* _YOUR ASSIGNMENT_
What lines of the data include the string "Border"? Copy them all.
*** THE DATA Section Begins ***
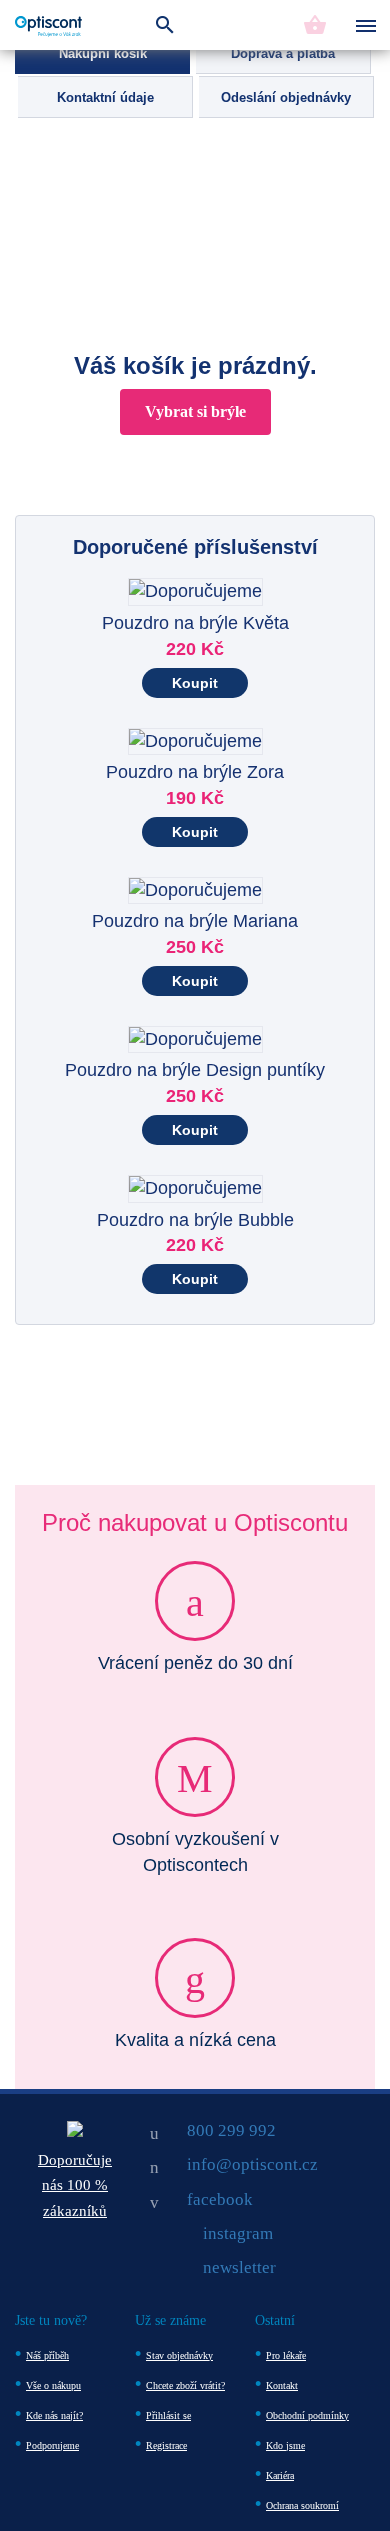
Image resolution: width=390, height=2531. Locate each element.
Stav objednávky (179, 2355)
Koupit (195, 683)
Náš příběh (47, 2355)
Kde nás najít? (54, 2415)
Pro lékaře (286, 2355)
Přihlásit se (168, 2415)
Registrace (166, 2445)
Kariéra (280, 2475)
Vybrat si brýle (195, 411)
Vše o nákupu (53, 2385)
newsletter (239, 2267)
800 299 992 (231, 2130)
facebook (220, 2199)
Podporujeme (52, 2445)
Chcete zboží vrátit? (185, 2385)
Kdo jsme (285, 2445)
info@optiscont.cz (252, 2164)
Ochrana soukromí (302, 2505)
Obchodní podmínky (307, 2415)
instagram (238, 2233)
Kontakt (282, 2385)
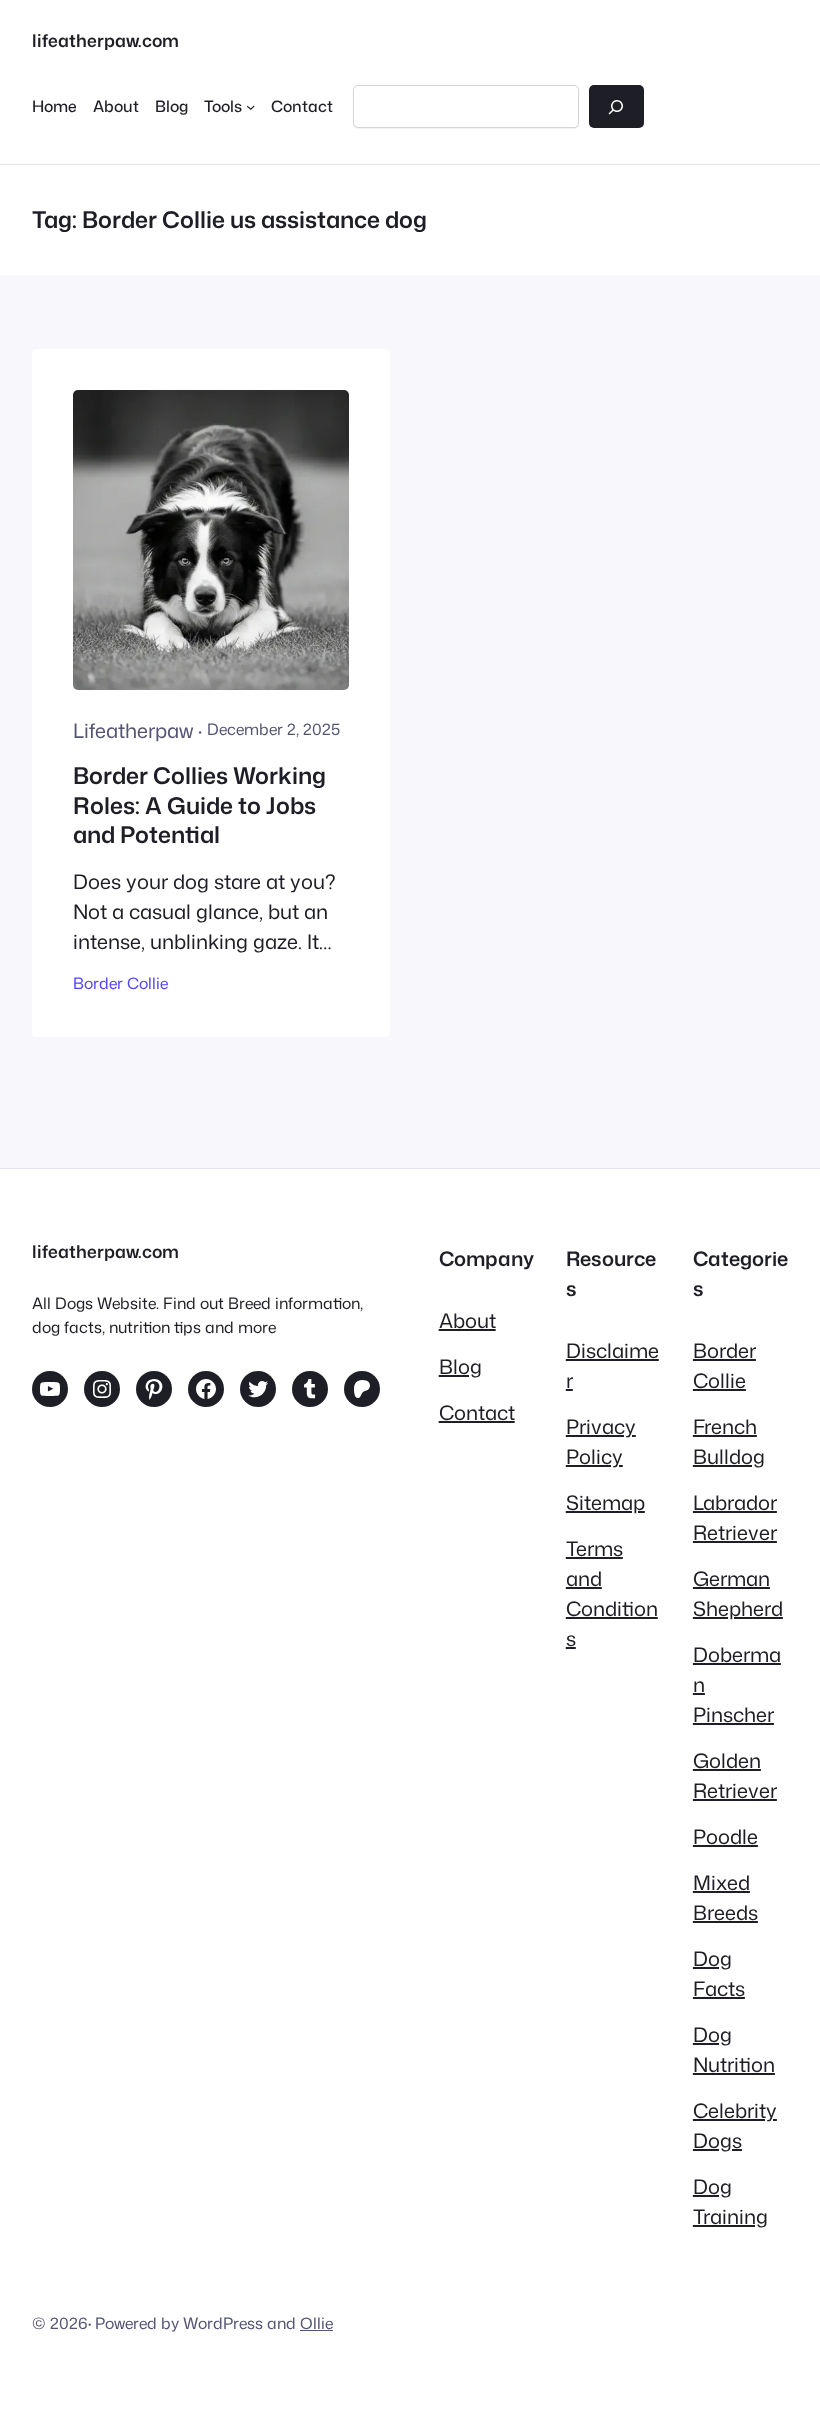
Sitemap (605, 1502)
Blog (460, 1366)
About (467, 1320)
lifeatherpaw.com (105, 40)
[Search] (616, 106)
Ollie (316, 2323)
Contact (477, 1412)
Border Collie (120, 983)
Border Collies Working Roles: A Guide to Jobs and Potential (199, 806)
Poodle (725, 1836)
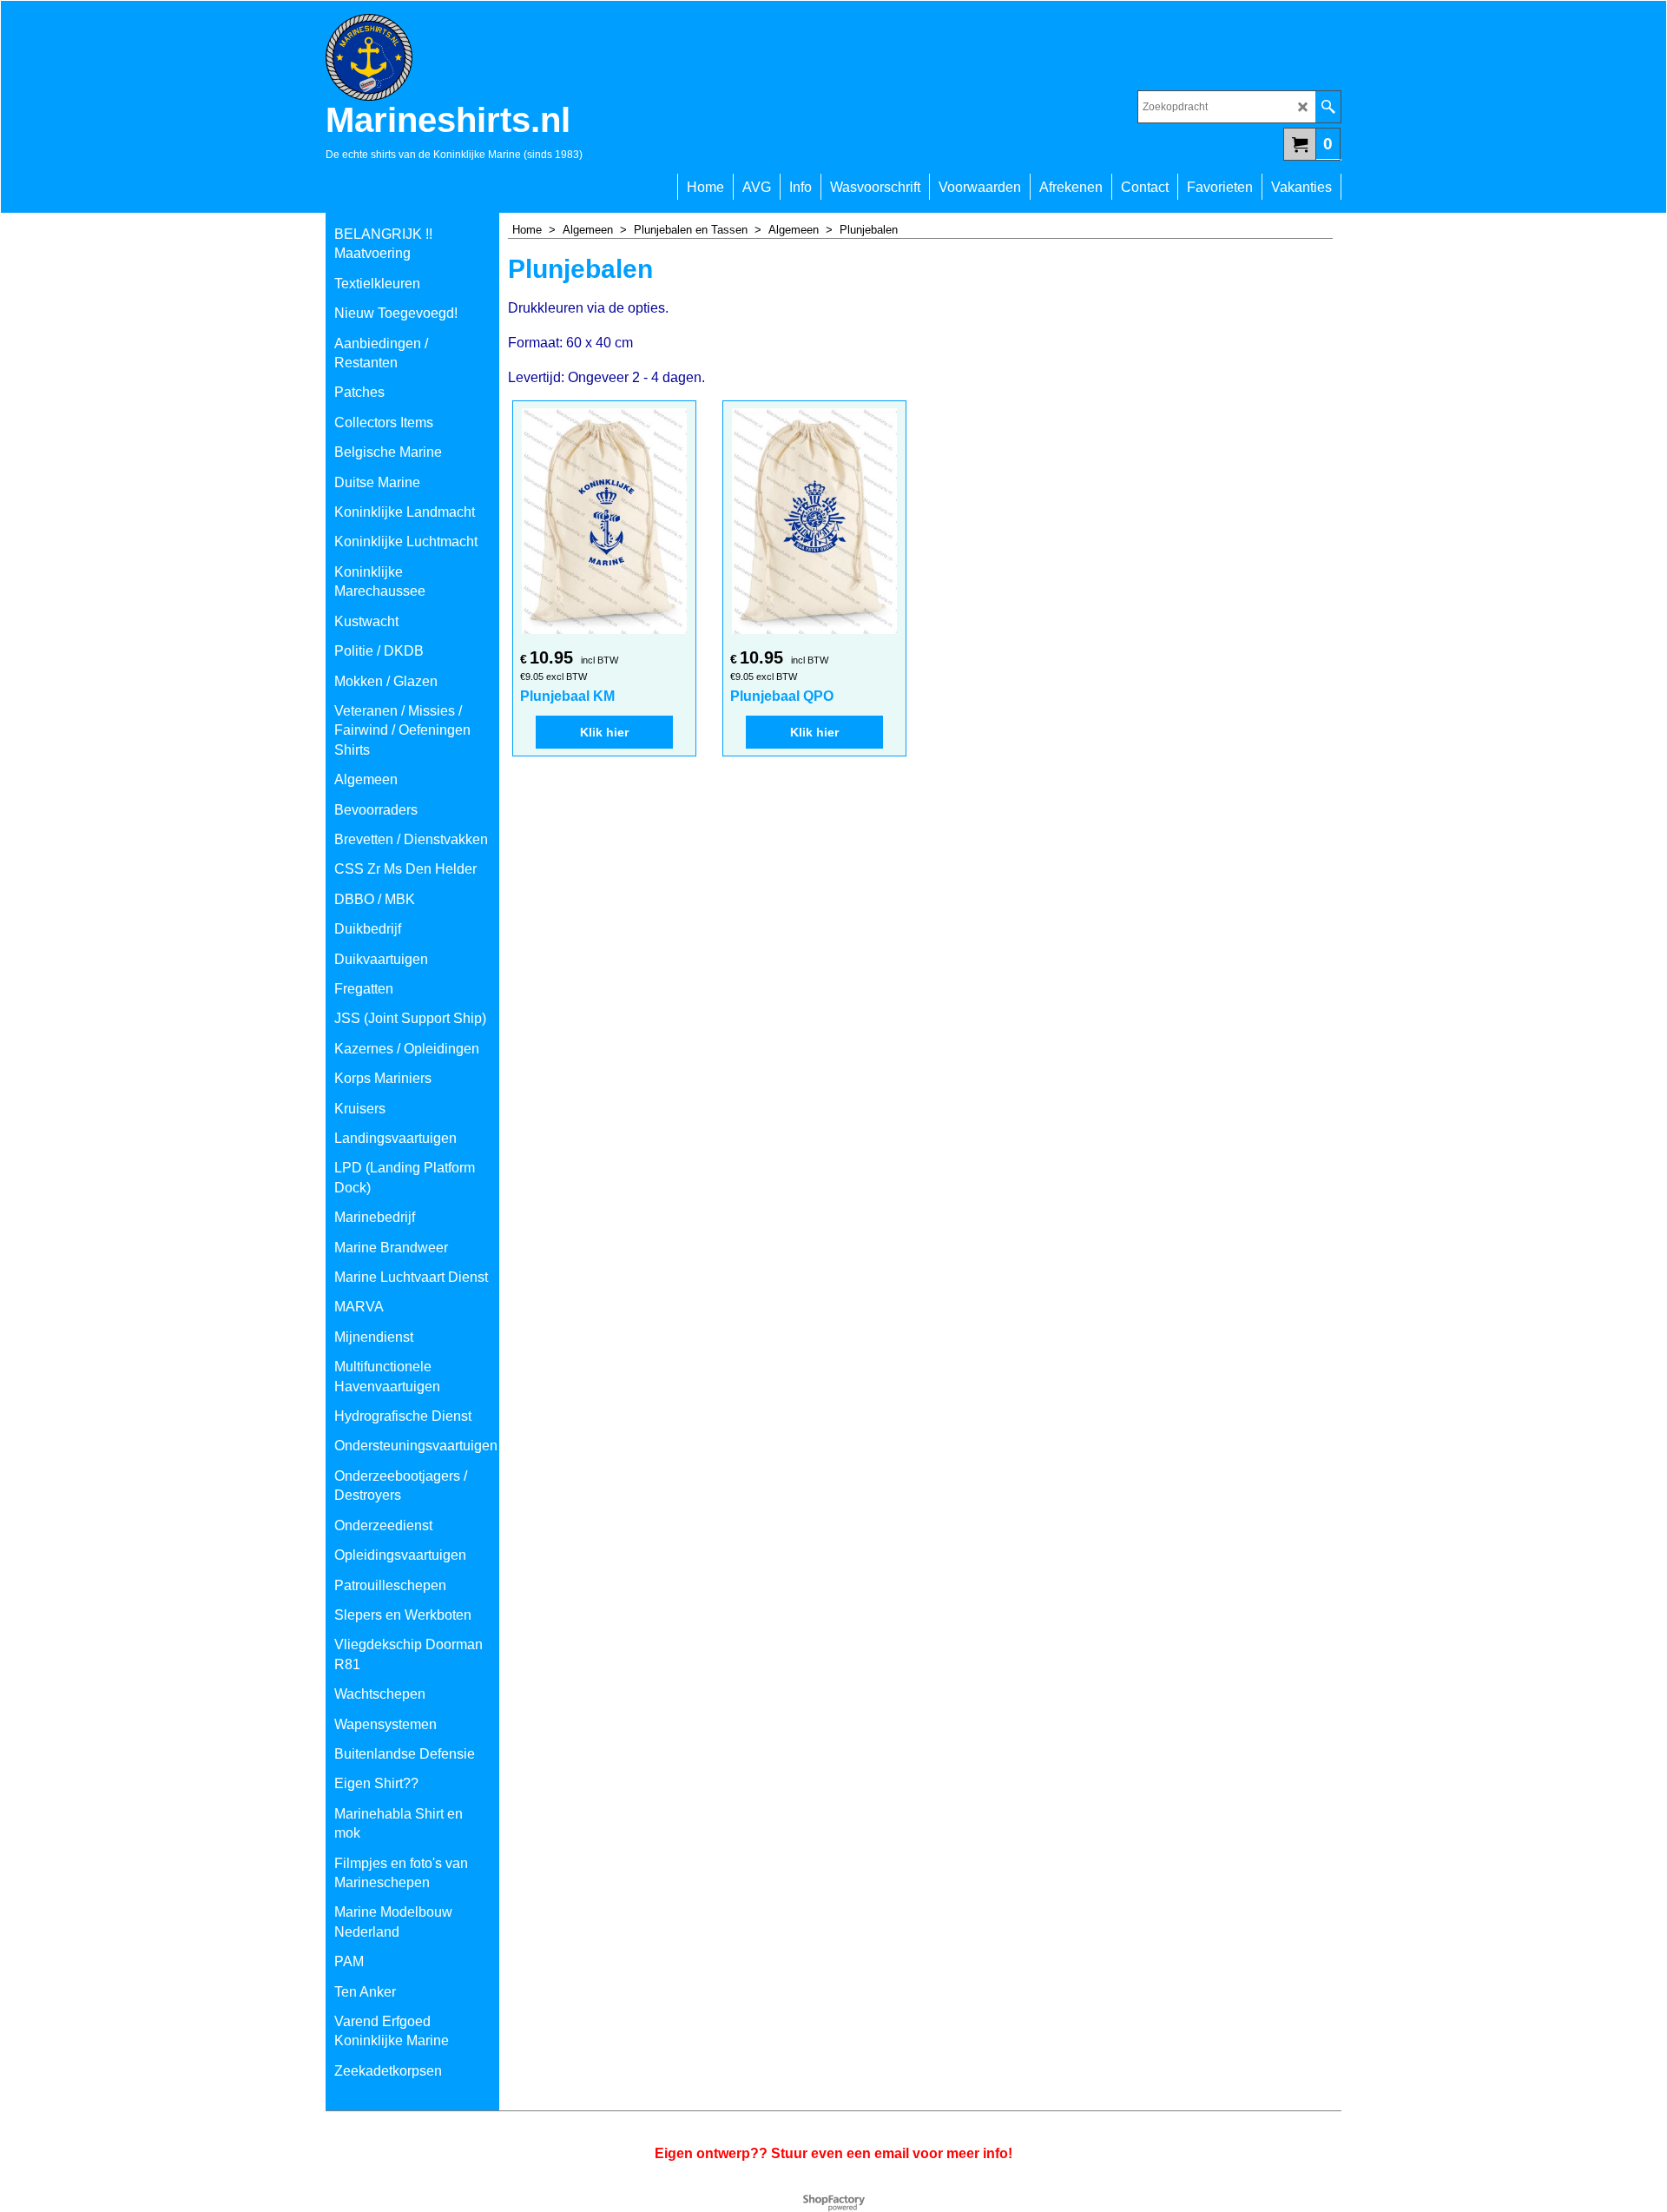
*** THE DATA Section Ends ***
* _SOLUTION TO THIS EXERCISE_
Border Collie (120, 983)
Border Collies Working Roles: A Guide to Jobs and Potential (199, 806)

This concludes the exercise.